The paper traces hallucinations to two root causes. First, during pretraining, models learn patterns from vast amounts of text. Spelling and parentheses follow consistent patterns, so errors there disappear with scale. But arbitrary low-frequency facts, like a pet's birthday, cannot be predicted from patterns alone and hence lead to hallucinations. Some information—what the researchers call "arbitrary facts"—simply has no learnable pattern. You cannot deduce someone's birthday from statistical regularities in text.
The second, more tractable problem lies in how we evaluate these systems. Most evaluations measure model performance in a way that encourages guessing rather than honesty about uncertainty. The researchers draw an analogy to standardized testing: "If you do not know the answer but take a wild guess, you might get lucky and be right. Leaving it blank guarantees a zero."
This creates what the paper calls an "epidemic" of misaligned incentives. Current benchmarks—from MMLU to SWE-bench—use binary scoring where both wrong answers and abstentions receive zero points. A model optimized for these metrics learns to guess rather than acknowledge uncertainty, because occasional lucky guesses outperform consistent abstention.

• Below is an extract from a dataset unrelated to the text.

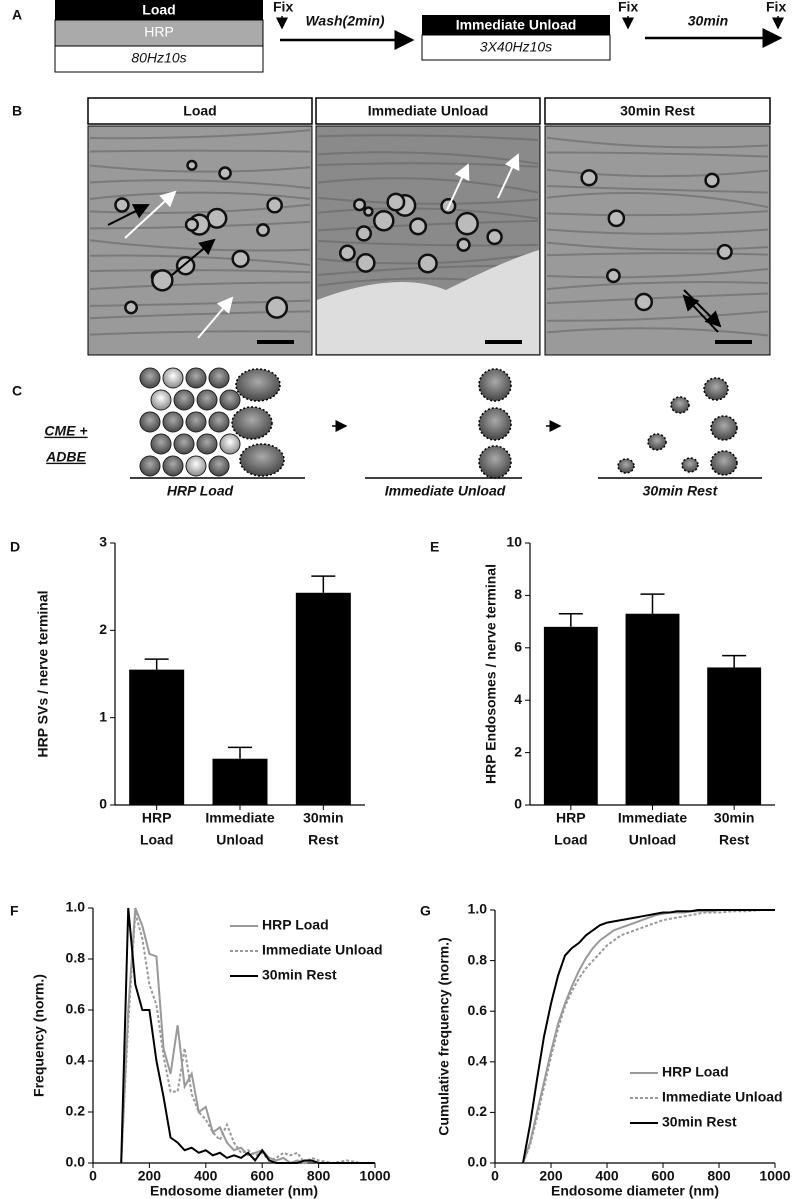  Describe the element at coordinates (434, 547) in the screenshot. I see `panel-label: E` at that location.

OpenAI's proposed solution involves redesigning evaluations to explicitly penalize confident errors more than uncertainty—similar to how some standardized tests deduct points for wrong answers. They suggest adding confidence thresholds to evaluation instructions, making the acceptable level of uncertainty explicit rather than implicit.
For questions where there is a single “right answer,” one can consider three categories of responses: accurate responses, errors, and abstentions where the model does not hazard a guess. Abstaining is part of humility, one of OpenAI’s core values. Most scoreboards prioritize and rank models based on accuracy, but errors are worse than abstentions.

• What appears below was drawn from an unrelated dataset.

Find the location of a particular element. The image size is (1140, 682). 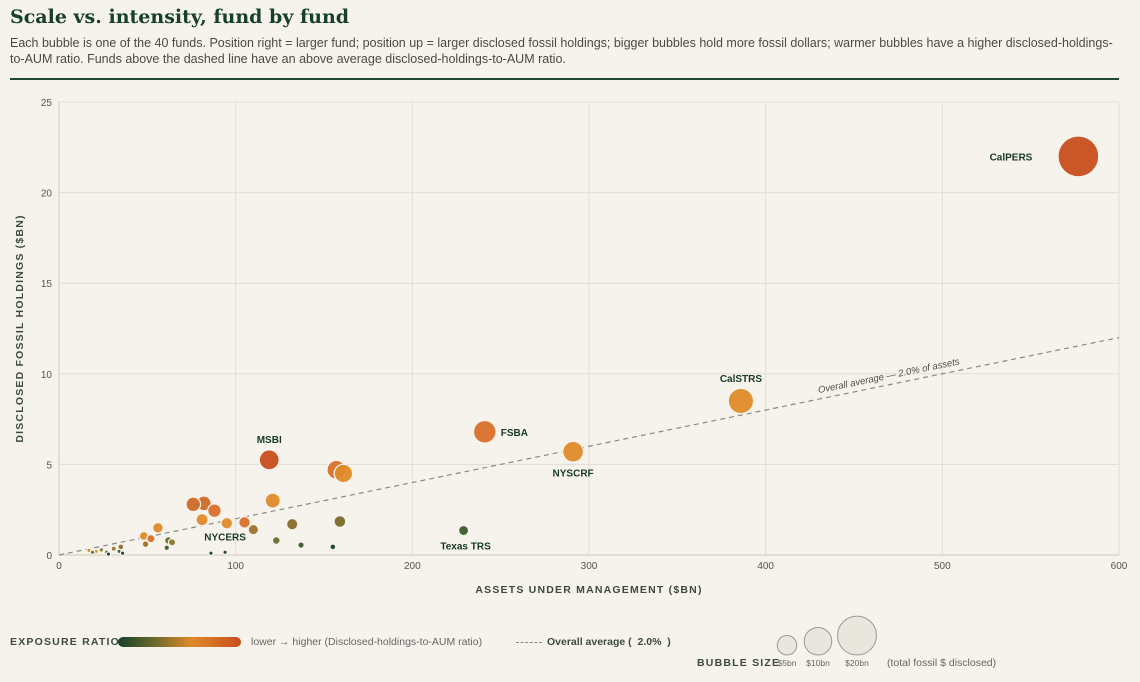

But implementation faces significant coordination challenges. The paper isn't merely suggesting adding new benchmarks; it's calling for modifications to the existing evaluations that dominate leaderboards and influence billions in research funding. Every major benchmark would need to adopt new scoring methods that reward calibrated uncertainty.
The research also pushes back against several common assumptions about hallucinations. The authors argue that hallucinations are not inevitable—a system could theoretically always respond "I don't know" when uncertain. They also note that cutting hallucination completely might prove impossible, not because of technological limitations but because some questions are inherently unanswerable or computationally intractable.
What's particularly striking is how this framing shifts responsibility. Rather than treating hallucinations as a deep technical challenge requiring breakthrough innovations, the paper presents them as a predictable consequence of misaligned incentives that the field has collectively created and maintained.
As language models become integrated into critical applications—from healthcare to finance—the cost of hallucinations increases. Unless the field changes how it measures performance, AI systems will continue to "sound right" while sometimes being wrong.
For now, users must navigate a paradox: the very metrics that demonstrate AI's impressive capabilities also incentivize the behaviors that make these systems unreliable. Until that changes, we're left with remarkably capable systems that have been optimized, above all else, to never leave a question unanswered.